## Document section
::::::

GENI-Compatible ABAC credentials

GENI is currently working toward making ABAC the primary authorization system for the GENI AM API. A first step in that direction is to use the ABAC prover library, libabac, to make authorization decisions based on the current GENI policy. A first step in this direction is to implement current GENI policy - including a new "speaks-for" feature - using ABAC without changing the existing AM API calls or credential formats. This document describes our approach to do so. While there are other issues to consider, for example improving libabac portability, this document does not address them.

Current GENI credentials allow one principal to grant privileges to other principals. If the original granting principal allows it, privileges can be further delegated.

The "speaks-for" privilege is a new privilege intended to be used as follows. A user wishes to use a tool to access aggregate managers but does not want to give its identity certificate and private key to that tool, which may be a web service. The user can issue a GENI credential granting a "speaks-for" right to the tool (a principal). The tool includes that credential in its requests and the aggregate manager (and other parties making authorization decisions) will treat these requests as though they came from the user.

This differs from delegation in two ways:

  • Credential issuers need not issue delegatable privileges
  • A tool need not receive and manipulate all the delegated credentials

"Speaks-for" makes all existing GENI credentials delegatable by "speaks-for". To make future credentials immune to this delegation will require a format change to the GENI credentials. It is unclear to me if "speaks-for" permits delegation as well, but the rest of this document assumes that it does.

::::::

## Data lines
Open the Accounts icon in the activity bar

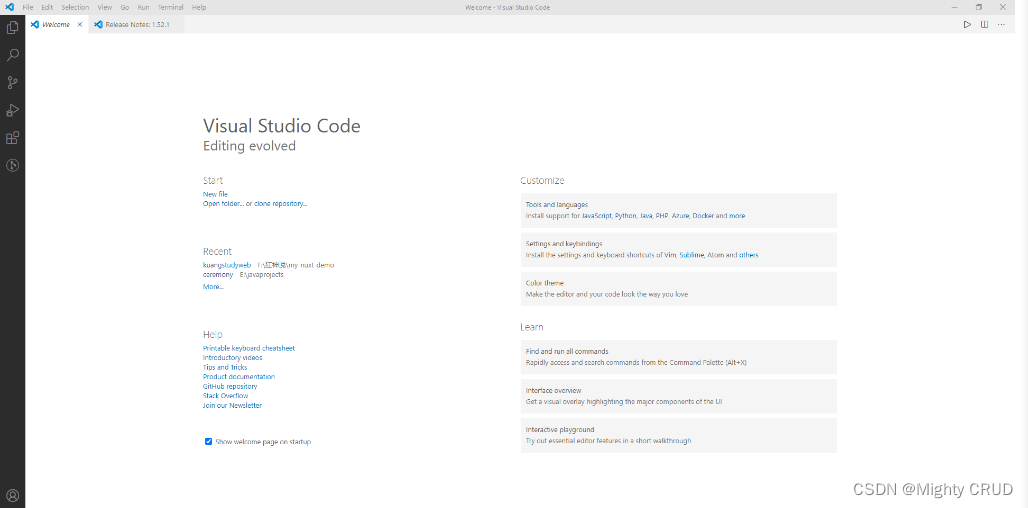pos(12,496)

::::::

## Parts of the exercise
**A)** Decide whether each statement below agrees with the section on GENI-compatible ABAC credentials, answering yes or no and quoting the deciding words of that section: (i) the document addresses improving libabac portability; (ii) with "speaks-for," credential issuers must issue delegatable privileges; (iii) making future credentials immune to "speaks-for" delegation will require a format change to the GENI credentials.
**B)** Render this sentence from the section on GENI-compatible ABAC credentials in Spanish: "Current GENI credentials allow one principal to grant privileges to other principals."

## Replies
**A)**
(i) No: "While there are other issues to consider, for example improving libabac portability, this document does not address them."
(ii) No: "Credential issuers need not issue delegatable privileges"
(iii) Yes: "To make future credentials immune to this delegation will require a format change to the GENI credentials."

**B)** Las credenciales actuales de GENI permiten que un principal otorgue privilegios a otros principales.